The bulldozer moved in that afternoon and quickly smashed the stucco
building into splinters and dust. I have always wondered since that
day why such a flimsy structure needed a 29-inch deep foundation to
support a non-weight-bearing partition between two classrooms. The
four-inch slab itself would have been code-sufficient. Could it have
been designed as a strong-back girder over future sub-slab
excavations? There is no sensible explanation better than Joanie’s
naive observation than it was there to bump your head on. Dr.
Stickel’s report (p.95) concludes:
There is no other scenario that fits all of the facts except that the
feature was indeed a tunnel. The date of the construction and use of
the tunnel was not absolutely established, but an assessment of seven
factors of data all indicate that it was probably constructed, used
and completely filled back in after 1966 (the construction date of the
preschool). This age assessment has also been corroborated by the
consulting Geologist for the project, Dr. Don Michael…
THE AFTERMATH
People magazine sent a reporter to interview Dr. Stickel. She reported
to headquarters the remarkable misunderstanding that the project found
nothing. Hearing this I called Dr. Stickel, who was dumbfounded: “I
told her the children said there were tunnels and we found tunnels. It
was as simple as that.” With some inside pressure, the magazine
researched a more definitive appraisal of the project but it was
bumped by more urgent priorities of space, perhaps by an unexpected
celebrity marriage or divorce.
Dr. Stickel, Jackie McGauley, another patent and two now-adolescent
McMartin children were brought face-to-face with debunking authors
Paul and Shirley Eberele and defense attorney Danny Davis for the
Maury Povich Show, broadcast June 21, 1993. In response to all the
complicated and sometimes explosive arguments which erupted during
that hour, Mr. Povich met Dr. Stickel’s description of the tunnels
with the perfect dismissal: “What are we saying? Any *hard* evidence
that abuse took place in these tunnels?” (emphasis his) (12)
At this point in the vastly larger, festering issue of ritual abuse,
there is little hope of hard evidence for anything, especially for
specific, ultimately trivial issues of individual criminal
culpability. Frank Fuster’s conviction served best to excite more
ingenious efforts toward blaming the victims. In the absence of a
published tunnel report, the last word in print remains with award-
winning Debbie Nathan:
The McMartin School was painstakingly proved for tunnels (by the
District Attorney). None were found…(The McMartin) parents have
invested years believing in demonic conspiracies and underground
nursery tunnels. (Until recently the parents were still digging. They
came up with Indian artifacts). They have spoken unremittingly of such
things, to the world and to their sons and daughters. They have told
their children, over and over, that they were abused, then rewarded
them for being traumatized.
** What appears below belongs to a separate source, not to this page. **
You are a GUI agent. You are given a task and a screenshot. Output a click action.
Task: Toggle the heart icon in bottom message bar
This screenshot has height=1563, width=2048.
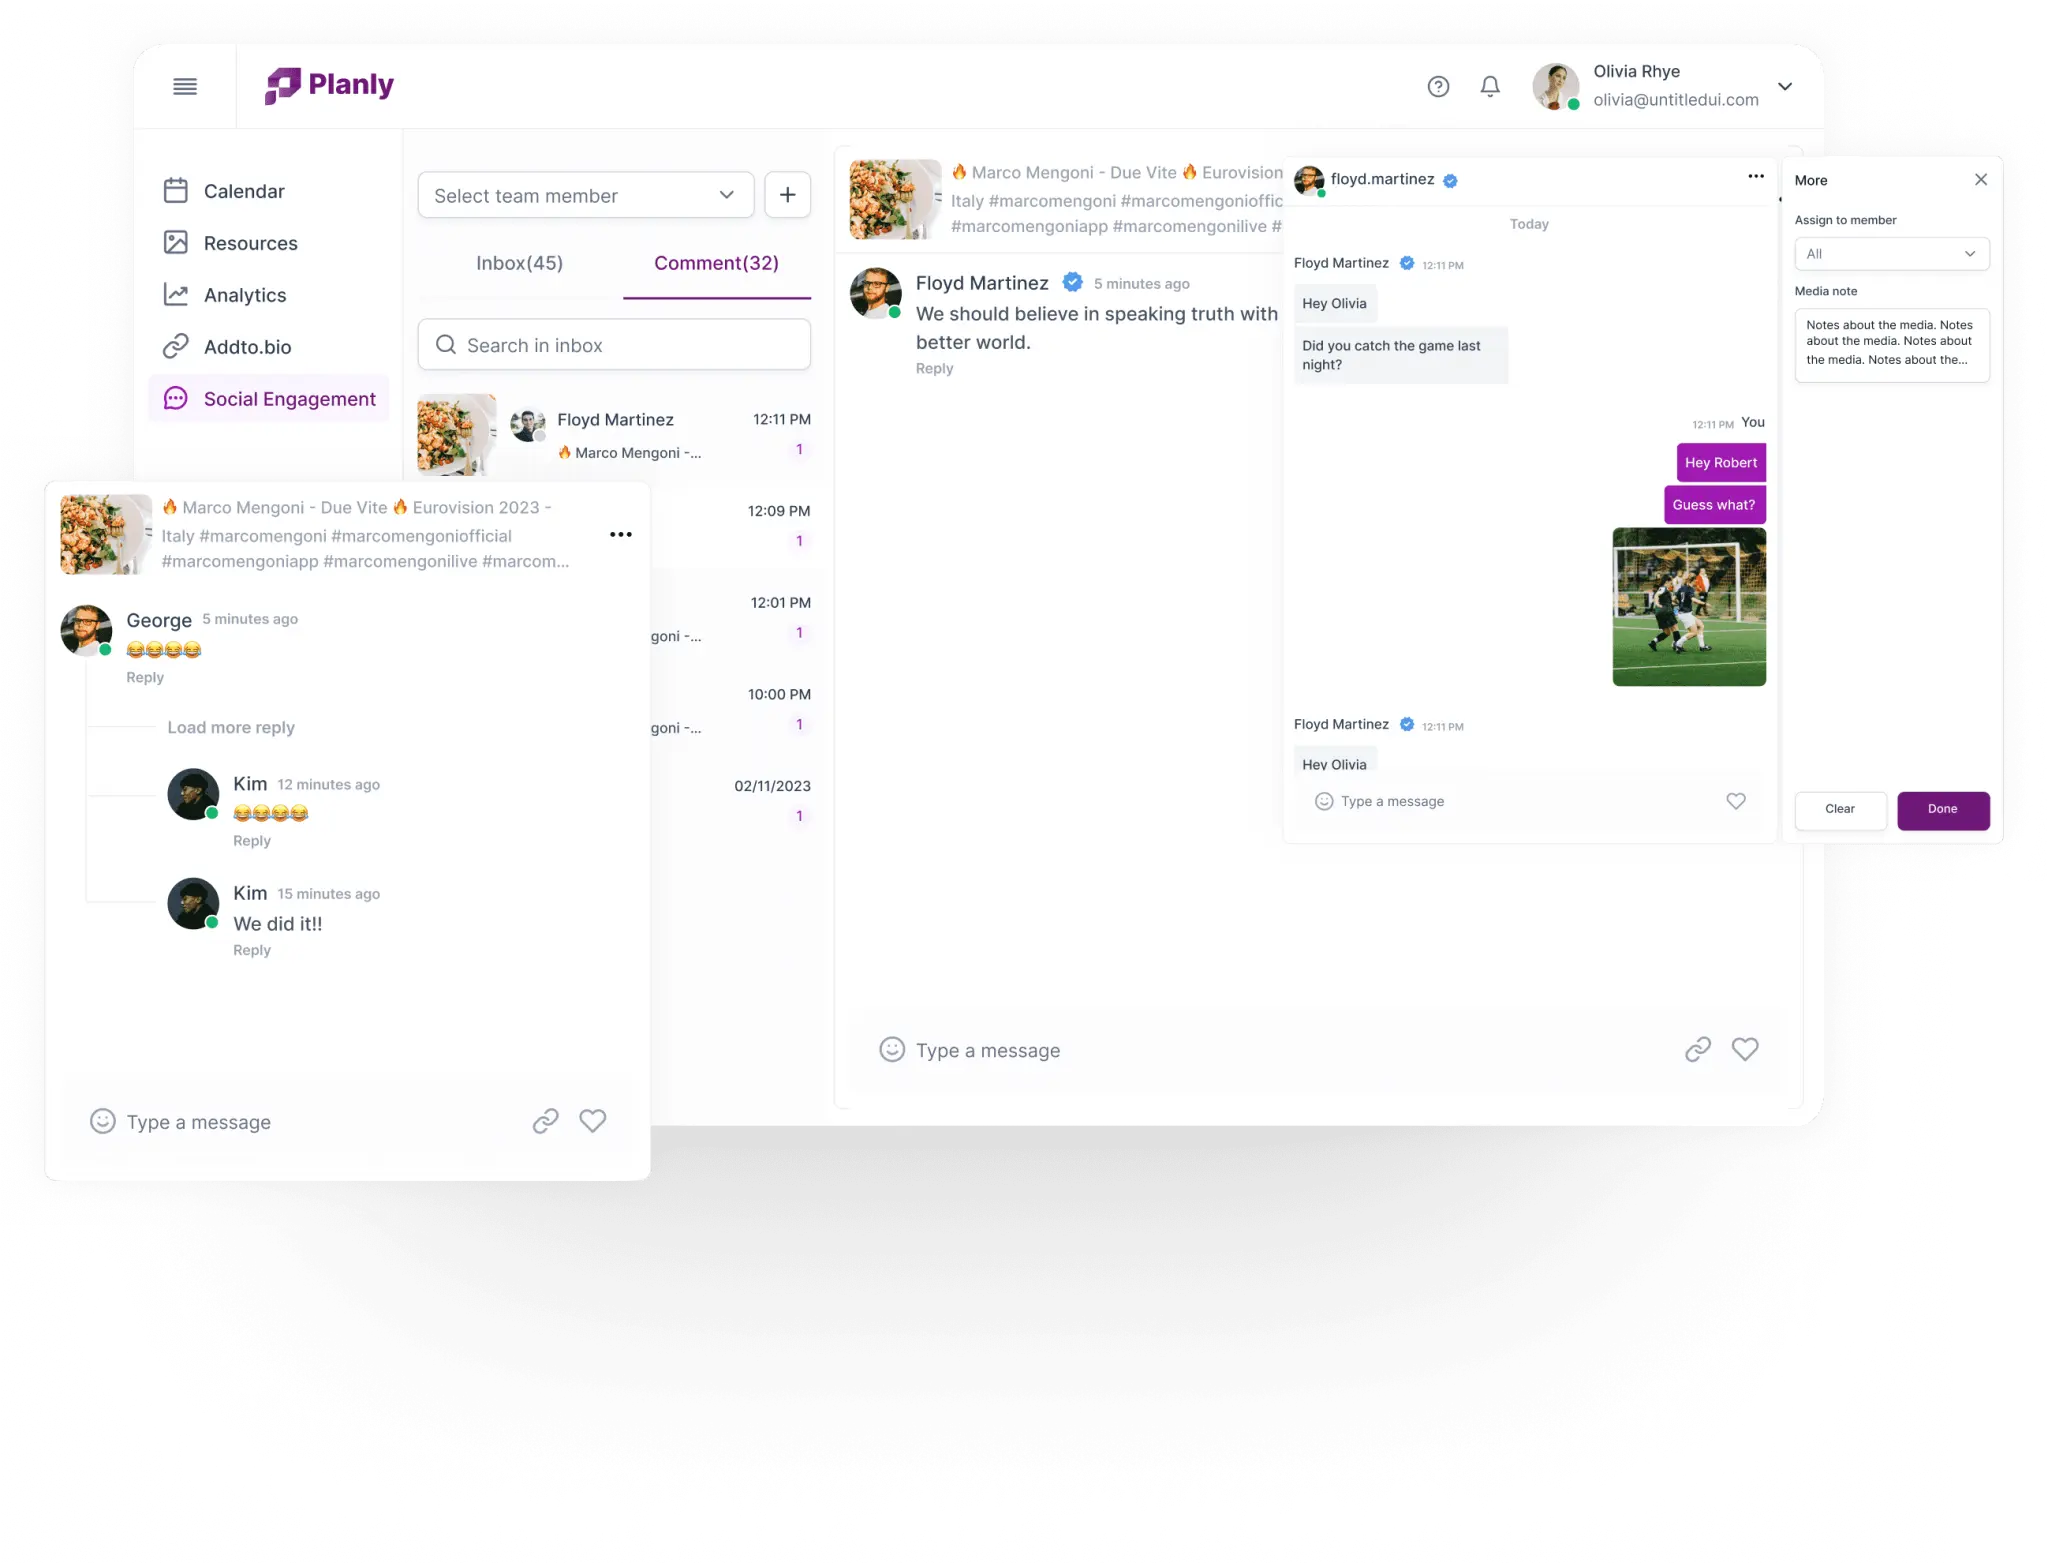592,1120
They have put them in therapy with adult
fanatics who have done the same, and enrolled them as guinea pigs in
the “research” projects of zealots.
The McMartin kids, and hundreds of others in ritual abuse spinoffs
across the country, have spent years trapped in clans whose identity
derives from a tent-revival belief in their children’s imagined
victimization. (13)
The McMartin Tunnels are just one more example of the continuing
uncovering of evidence of a bizarre and industrious dedication to
deception. The tunnels should raise serious questions against the
reassuring premise that no one would go to such elaborate lengths to
entrap children into illicit control. If the therapists were to blame,
and they implanted only stories of tunnels, then who planted the pots
in Joanie’s runway? The continuing obscurity of this potentially
provocative archaeological discovery should give the lie to another
reassurance: if things like this went on it would be impossible to
hide the evidence. It is not so much that the evidence is difficult to
hide as that we as a just and fair society are incapable of seeing it.
Judy Johnson saw blood on her infant’s diaper and has paid a terrible
price for trying to find how it got there. Other McMartin parents, now
distilled down to the essence of one, tried to find evidence for their
children’s complaints, only to be reviled as a malicious threat to
world serenity. Jackie McGauley has a hard-won documentation of
physical evidence to share. Who will buy it?
Footnotes: Below
1. David Lotto, “On Witches and Witch Hunts,” this issue.
2. Michelle Smith and Lawrence Pazder , Michelle Remembers, New York:
Congdon & Lattes Inc. 1980
3. Notes of an office consultation with Judy Johnson, February 9, 1984
4. It is no accident that the person who blows the whistle on
previously unsuspected and unprecedented extremes of abuse proves to
be especially vulnerable to ad hominem attack. It takes an eccentric,
potentially alienated personality style to over-ride the shared
reassurances of more comfortably socialized peers. All forms of child
sexual abuse have been protected by what Jean Goodwin has called the
shared negative hallucination among clinicians and other opinion
makers in respected authority, who will not perceive abuse when they
confront it. (Credibility problems in multiple personality disorder
patients and abused children. In: Childhood Antecedents of Multiple
personality, ed. R.P. Kluft. Washington: American Psychiatric Press,
1985, pp. 2-19). As Suzzen Sgroi observed at the dawning of the
current wave of discovery, “Unfortunately willingness to consider the
diagnosis of suspected child sexual molestation frequently seems to
vary in inverse proportion to the individual’s level of training. That
is, the more advanced the training of some, the less willing they are
to suspect molestation” (p. 20, Sexual molestation of children: The
last frontier in child abuse. Children Today 4: May-June, 1975, pp.
18-21,44).
In the many multi-victim cases I have studied, there is a prodromal
pattern of parental group denial before an eccentric outsider triggers
a threshold of recognition. Concerned parents are reassured by
“reasonable explanations” for potential indicators of abuse. Nylon
underwear, bubble baths, constipation, masturbation, self-exploration
“explain” genito-rectal inflammation, even foreign objects in the
vagina. Conventional, well-socialized parents (and professionals)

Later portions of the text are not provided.